Page text:
....................

Dhaman hospitals will be located in three major governorates: Al Ahmadi, Al Jahra, and Al Farwaniya. They will offer services, such as:
- Internal medicine
- Operating rooms
- Central laboratories
Dhaman will also offer primary care services, including:
- Health promotion
- Disease prevention
- Health maintenance
- Patient education
- Treatment of acute and chronic illnesses
The new Dhaman complex in Hawally offers 20 clinics, covering:
- Family medicine
- Preventive services
- Health education
- Acute and chronic diseases
- Dental services
- Digital x-ray
- Laboratory and pharmaceutical services
Dhaman centres will not cost much more than the public sector, although a little more than the current public cost of KWD 2 to KWD 5 (US$6 to US$16). Laboratory, radiology, pharmacy and some other basic tests will be free. Hawally is, however, charging private sector prices at the moment.
The relationship between Dhaman and other insurance companies has not yet been clarified. The programme itself will operate as a government-run insurance scheme. Premium for the cover will be set at KD130 (US$428) per year, but expats may choose to take out private health coverage as well. It is not yet clear quite how the new scheme will work, and it has been controversial. Keep an eye on the news for information about any changes.
Other big new projects are being implemented as well, such as the Kuwait Children’s Hospital (KCH), with the aim of delivering high quality tertiary paediatric care. This $544 million joint venture intends to provide 792 beds on a site in the Al-Sabah Health Region. The beds will be dedicated to neonatal intensive care, plus there will be 30 operating rooms and seven CT scanners. The project is due for completion in 2023.
Also due for completion in 2023 is a hospital in the new Sabah Al-Ahmad residential area, located in the southern end of Kuwait. This is a Ministry of Health project dedicated to dialysis, physiotherapy and surgical operations, and it will have an outpatient department.
Overall, therefore, you will find plenty of high quality medical provision during your stay in Kuwait.
Healthcare in Kuwait is generally of a high calibre, and you should have little difficulty in accessing your prescription medication. There are some restrictions on some drugs, which we will look at below.
What is available
Most generic medication is widely available, but you may need a medical certificate if you want to take sleeping pills, medication for ADHD, or strong painkillers into the country. It is a good idea to have this certificate notarised. If you have questions about specific medication, you can contact the Kuwaiti Embassy in your country.
You may find that some drugs that require a prescription in your home nation can be purchased over the counter in Kuwait, and vice versa. Make sure you are up to date with the regulations.

....................

Data extracts:
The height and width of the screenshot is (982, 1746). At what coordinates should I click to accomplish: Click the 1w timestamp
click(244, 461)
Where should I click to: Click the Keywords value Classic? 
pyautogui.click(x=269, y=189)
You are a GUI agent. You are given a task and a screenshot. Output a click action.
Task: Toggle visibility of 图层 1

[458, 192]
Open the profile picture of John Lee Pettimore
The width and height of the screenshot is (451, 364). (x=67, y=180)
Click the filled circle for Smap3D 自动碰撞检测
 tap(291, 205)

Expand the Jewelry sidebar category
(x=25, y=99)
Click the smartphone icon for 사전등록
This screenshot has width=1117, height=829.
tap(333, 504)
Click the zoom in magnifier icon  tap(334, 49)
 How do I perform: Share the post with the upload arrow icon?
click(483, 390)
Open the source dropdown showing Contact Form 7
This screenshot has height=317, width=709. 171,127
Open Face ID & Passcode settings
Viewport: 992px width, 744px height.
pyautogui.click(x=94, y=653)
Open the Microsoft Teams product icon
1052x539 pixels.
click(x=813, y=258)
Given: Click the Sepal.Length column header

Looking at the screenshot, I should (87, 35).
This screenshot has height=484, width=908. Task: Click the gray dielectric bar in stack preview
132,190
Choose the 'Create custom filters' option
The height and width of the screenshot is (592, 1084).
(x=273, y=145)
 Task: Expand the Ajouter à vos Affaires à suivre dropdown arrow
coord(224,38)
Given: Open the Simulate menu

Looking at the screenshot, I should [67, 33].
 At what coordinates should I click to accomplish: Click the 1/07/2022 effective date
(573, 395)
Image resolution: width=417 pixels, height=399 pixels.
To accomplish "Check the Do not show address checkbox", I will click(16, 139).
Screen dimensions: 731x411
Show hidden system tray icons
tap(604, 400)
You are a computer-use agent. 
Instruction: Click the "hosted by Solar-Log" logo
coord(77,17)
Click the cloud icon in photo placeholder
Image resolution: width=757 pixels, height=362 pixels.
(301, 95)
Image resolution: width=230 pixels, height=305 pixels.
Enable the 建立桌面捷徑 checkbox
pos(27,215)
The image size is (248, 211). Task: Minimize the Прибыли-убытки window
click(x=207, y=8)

....................

Tasks to complete:
A) From the text on healthcare in Kuwait, list every primary care service that Dhaman will offer.
B) Translate this sentence from the text on healthcare in Kuwait into Spanish: "The programme itself will operate as a government-run insurance scheme."
C) Continue the text on healthcare in Kuwait, starting after its last sentence.

Task results:
A)
- Health promotion
- Disease prevention
- Health maintenance
- Patient education
- Treatment of acute and chronic illnesses

B) El programa en sí funcionará como un régimen de seguro administrado por el gobierno.

C)
If you are taking medication into the country with you, make sure you have a supply to cover you for the initial period of your stay. You will need to register with your local GP in order to obtain prescription medication, which can take time. You can usually obtain prescription medication for up to three months. It is advisable to take your medication into the country in its original packaging. You can then show this to the pharmacist, who can identify it. They may offer another brand name or a generic version of the drug.
Recent reports show that the retail pharmacy market in Kuwait is continuing to grow. This is due to the adoption of medication therapy management, data integration, and the development of e-commerce platforms for retail pharmacy sales. New companies coming into the market are stimulating competition, and the pharmaceutical industry is anticipated to further develop into the 2020s.
Kuwait has a high per-capita GDP, but the population is increasingly suffering from high rates of non-communicable diseases (NCDs), such as diabetes and cardiovascular diseases. This places strain on the healthcare system.
Public health expenditure on pharmaceuticals and medical devices in 2015 was estimated at US$800 million (KD 243 million), up from US$580 million (KD177 million) in 2012. Reports relate that there is a low market penetration of generic drugs in the country, which account for only 21.6% of the total volume of prescribed drugs.
How much do prescriptions cost?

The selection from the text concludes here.